🤖 AI Summary
This study systematically investigates the impact of external knowledge integration and reasoning processes in Retrieval-Augmented Generation (RAG) systems on social bias. Through extensive experiments across diverse retrieval corpora, large language models, and more than thirteen social bias evaluation benchmarks—augmented with Chain-of-Thought (CoT) prompting and faithfulness analysis—the work reveals for the first time that externally retrieved context can effectively mitigate model bias, whereas CoT, despite improving answer accuracy, significantly exacerbates bias. These findings uncover a critical trade-off between accuracy and fairness, highlighting the need for novel reasoning frameworks that jointly optimize both dimensions while incorporating bias-aware mechanisms.

• [Excerpted records]:
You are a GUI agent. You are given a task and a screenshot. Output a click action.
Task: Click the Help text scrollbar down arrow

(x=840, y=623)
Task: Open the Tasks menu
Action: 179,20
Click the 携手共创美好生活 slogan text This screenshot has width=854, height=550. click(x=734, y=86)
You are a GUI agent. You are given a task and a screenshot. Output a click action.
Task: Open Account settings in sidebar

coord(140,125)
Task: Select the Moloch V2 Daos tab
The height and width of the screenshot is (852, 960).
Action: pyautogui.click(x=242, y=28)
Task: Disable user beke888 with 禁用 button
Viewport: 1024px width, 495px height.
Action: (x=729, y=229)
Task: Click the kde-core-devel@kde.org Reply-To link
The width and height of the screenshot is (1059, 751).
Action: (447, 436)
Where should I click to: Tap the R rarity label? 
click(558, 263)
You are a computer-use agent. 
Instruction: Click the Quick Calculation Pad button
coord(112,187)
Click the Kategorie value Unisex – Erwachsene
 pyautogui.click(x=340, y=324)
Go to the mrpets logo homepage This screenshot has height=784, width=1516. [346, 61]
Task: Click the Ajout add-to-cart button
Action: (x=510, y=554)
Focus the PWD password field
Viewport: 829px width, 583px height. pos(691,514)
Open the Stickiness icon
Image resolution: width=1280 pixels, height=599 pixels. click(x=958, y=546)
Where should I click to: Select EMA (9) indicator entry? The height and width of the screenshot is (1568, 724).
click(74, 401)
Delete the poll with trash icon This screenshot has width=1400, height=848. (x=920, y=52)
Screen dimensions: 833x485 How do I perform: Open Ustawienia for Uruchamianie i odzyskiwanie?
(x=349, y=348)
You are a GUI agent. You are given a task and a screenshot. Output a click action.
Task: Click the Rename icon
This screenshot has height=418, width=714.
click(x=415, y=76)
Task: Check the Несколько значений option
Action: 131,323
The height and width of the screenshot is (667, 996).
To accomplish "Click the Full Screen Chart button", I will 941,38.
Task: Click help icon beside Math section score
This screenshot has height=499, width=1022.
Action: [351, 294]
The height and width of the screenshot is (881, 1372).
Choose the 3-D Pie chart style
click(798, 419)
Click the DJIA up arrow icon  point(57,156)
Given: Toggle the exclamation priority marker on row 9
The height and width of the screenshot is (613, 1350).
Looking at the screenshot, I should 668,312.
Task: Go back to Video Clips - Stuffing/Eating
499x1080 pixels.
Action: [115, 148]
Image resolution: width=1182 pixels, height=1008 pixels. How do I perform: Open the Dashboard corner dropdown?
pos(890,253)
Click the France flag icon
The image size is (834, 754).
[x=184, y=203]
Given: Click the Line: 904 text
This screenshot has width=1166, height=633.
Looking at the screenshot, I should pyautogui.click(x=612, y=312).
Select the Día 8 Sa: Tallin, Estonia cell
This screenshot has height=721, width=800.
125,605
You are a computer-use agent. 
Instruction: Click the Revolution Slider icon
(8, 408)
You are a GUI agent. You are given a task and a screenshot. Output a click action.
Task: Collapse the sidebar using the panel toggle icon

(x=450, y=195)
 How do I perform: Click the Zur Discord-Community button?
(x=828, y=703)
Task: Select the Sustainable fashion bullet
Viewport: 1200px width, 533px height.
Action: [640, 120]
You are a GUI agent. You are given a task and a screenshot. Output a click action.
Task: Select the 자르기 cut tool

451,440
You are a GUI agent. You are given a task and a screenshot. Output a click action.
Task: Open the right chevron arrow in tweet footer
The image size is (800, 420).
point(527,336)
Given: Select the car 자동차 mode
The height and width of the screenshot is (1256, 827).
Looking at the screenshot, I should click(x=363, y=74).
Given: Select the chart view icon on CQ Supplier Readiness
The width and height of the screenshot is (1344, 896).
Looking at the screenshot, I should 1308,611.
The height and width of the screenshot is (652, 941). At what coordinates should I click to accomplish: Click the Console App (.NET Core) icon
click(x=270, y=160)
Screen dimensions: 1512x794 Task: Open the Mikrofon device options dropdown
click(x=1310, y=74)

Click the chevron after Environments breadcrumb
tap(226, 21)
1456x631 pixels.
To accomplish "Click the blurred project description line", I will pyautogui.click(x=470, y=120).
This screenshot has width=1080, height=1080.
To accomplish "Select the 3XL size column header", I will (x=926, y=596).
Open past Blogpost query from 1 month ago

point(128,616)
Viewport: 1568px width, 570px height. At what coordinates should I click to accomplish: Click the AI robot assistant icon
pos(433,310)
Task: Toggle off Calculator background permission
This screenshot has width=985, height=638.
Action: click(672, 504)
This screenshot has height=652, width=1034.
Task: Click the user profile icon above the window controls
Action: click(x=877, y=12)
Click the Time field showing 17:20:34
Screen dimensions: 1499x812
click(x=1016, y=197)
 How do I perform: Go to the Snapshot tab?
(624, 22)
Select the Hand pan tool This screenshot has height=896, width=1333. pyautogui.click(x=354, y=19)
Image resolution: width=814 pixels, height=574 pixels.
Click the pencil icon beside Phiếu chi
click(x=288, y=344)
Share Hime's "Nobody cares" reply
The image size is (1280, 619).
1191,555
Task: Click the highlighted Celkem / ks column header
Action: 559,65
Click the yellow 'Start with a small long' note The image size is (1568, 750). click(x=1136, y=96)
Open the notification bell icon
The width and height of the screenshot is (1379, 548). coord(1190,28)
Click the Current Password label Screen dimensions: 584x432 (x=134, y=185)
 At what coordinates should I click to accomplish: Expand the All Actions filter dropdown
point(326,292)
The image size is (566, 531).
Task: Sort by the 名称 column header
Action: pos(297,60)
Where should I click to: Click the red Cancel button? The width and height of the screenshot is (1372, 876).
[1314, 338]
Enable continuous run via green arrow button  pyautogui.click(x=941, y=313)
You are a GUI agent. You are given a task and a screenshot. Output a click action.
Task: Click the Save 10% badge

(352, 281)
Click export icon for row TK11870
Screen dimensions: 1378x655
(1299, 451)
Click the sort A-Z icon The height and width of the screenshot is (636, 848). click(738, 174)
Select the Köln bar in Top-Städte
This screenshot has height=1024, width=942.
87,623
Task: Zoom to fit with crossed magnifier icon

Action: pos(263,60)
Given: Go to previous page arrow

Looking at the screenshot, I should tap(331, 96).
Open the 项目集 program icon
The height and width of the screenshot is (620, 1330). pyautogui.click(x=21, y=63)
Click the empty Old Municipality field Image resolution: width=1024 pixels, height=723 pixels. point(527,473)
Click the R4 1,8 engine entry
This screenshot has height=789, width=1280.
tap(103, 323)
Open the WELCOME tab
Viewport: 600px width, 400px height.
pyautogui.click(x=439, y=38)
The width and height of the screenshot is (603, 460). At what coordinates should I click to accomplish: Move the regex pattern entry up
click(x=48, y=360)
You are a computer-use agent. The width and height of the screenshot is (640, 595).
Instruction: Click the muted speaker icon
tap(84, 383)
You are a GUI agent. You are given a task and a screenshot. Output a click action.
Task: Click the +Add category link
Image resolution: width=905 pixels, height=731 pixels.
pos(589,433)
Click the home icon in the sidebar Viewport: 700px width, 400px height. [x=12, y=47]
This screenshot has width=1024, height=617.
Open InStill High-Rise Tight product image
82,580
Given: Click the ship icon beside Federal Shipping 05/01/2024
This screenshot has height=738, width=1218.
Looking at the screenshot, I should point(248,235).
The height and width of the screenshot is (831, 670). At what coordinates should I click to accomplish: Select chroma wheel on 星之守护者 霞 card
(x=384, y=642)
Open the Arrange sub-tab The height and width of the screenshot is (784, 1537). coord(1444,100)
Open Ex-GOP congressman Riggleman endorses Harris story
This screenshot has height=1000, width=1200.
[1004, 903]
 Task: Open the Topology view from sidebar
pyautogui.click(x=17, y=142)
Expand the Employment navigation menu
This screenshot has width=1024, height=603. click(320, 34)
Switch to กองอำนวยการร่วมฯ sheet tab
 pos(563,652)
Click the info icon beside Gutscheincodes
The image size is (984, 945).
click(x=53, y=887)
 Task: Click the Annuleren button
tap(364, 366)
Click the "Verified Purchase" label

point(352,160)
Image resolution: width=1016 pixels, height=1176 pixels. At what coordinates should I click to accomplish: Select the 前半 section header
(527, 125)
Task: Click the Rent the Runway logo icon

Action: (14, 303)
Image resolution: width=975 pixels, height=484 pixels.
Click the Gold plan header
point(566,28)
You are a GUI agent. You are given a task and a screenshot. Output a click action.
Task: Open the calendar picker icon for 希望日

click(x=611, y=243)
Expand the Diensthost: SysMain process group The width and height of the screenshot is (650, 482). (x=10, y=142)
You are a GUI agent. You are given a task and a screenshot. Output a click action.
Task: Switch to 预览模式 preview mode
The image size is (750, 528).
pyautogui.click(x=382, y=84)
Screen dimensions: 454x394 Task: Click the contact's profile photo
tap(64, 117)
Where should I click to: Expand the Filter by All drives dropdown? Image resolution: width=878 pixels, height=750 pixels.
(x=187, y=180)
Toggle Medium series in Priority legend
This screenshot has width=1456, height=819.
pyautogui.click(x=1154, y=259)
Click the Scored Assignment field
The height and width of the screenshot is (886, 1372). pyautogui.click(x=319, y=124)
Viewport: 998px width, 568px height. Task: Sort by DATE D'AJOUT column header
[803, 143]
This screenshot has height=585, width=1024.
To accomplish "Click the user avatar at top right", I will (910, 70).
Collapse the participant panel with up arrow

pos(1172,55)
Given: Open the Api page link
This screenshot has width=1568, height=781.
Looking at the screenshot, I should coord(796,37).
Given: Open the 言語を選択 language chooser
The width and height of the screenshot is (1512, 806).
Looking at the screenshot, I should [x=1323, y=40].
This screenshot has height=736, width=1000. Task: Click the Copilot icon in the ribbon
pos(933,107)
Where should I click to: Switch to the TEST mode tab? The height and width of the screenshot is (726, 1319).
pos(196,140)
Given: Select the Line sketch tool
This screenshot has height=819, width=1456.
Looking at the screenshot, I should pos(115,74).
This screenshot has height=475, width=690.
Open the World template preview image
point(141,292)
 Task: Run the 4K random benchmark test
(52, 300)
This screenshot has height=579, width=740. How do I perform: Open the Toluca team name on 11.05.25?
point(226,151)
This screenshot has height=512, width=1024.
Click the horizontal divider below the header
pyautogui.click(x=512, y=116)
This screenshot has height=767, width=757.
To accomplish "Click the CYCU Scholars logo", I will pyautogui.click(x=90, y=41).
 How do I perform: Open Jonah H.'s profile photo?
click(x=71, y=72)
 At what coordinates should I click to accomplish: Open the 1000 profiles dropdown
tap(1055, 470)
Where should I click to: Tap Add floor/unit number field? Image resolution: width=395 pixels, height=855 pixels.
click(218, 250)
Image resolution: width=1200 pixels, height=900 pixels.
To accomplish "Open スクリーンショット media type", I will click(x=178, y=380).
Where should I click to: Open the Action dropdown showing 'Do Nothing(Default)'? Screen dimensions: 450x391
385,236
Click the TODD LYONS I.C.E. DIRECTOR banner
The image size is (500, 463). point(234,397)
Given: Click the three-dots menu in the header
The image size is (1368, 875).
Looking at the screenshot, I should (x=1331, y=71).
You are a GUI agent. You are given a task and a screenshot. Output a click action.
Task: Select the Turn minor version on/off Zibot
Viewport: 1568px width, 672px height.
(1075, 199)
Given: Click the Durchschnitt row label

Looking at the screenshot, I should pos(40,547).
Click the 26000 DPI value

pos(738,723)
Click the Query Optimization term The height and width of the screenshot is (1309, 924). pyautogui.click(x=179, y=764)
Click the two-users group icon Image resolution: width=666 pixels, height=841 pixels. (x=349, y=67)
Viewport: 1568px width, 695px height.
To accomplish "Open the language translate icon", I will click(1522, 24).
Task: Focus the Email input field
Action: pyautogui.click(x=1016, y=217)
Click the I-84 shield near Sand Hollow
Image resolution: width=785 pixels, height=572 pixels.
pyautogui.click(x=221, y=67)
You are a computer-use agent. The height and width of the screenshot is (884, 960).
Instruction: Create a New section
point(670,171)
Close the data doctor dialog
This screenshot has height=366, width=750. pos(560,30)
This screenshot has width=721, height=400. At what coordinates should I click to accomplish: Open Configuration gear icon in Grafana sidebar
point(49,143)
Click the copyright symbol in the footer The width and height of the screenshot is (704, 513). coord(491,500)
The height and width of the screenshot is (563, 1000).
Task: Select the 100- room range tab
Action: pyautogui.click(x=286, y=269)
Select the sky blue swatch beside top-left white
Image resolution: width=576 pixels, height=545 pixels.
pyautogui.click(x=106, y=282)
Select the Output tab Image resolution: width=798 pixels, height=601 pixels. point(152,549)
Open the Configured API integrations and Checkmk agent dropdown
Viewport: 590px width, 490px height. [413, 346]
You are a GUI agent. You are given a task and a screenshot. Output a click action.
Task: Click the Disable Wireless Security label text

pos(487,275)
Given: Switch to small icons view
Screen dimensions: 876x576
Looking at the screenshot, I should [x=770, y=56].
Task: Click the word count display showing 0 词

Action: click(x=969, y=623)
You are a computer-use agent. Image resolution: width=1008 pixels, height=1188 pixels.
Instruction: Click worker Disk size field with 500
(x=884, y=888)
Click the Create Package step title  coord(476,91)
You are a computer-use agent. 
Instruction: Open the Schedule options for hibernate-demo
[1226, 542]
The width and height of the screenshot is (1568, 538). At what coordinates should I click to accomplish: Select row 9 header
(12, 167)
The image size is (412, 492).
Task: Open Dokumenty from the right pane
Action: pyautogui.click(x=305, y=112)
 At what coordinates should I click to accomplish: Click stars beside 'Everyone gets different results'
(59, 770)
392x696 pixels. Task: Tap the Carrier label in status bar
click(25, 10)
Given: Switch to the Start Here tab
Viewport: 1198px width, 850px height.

• [Problem to work on]: Copy the summary above on social bias in retrieval-augmented generation word for word, from its header to its last sentence.

• [Result]:
🤖 AI Summary
This study systematically investigates the impact of external knowledge integration and reasoning processes in Retrieval-Augmented Generation (RAG) systems on social bias. Through extensive experiments across diverse retrieval corpora, large language models, and more than thirteen social bias evaluation benchmarks—augmented with Chain-of-Thought (CoT) prompting and faithfulness analysis—the work reveals for the first time that externally retrieved context can effectively mitigate model bias, whereas CoT, despite improving answer accuracy, significantly exacerbates bias. These findings uncover a critical trade-off between accuracy and fairness, highlighting the need for novel reasoning frameworks that jointly optimize both dimensions while incorporating bias-aware mechanisms.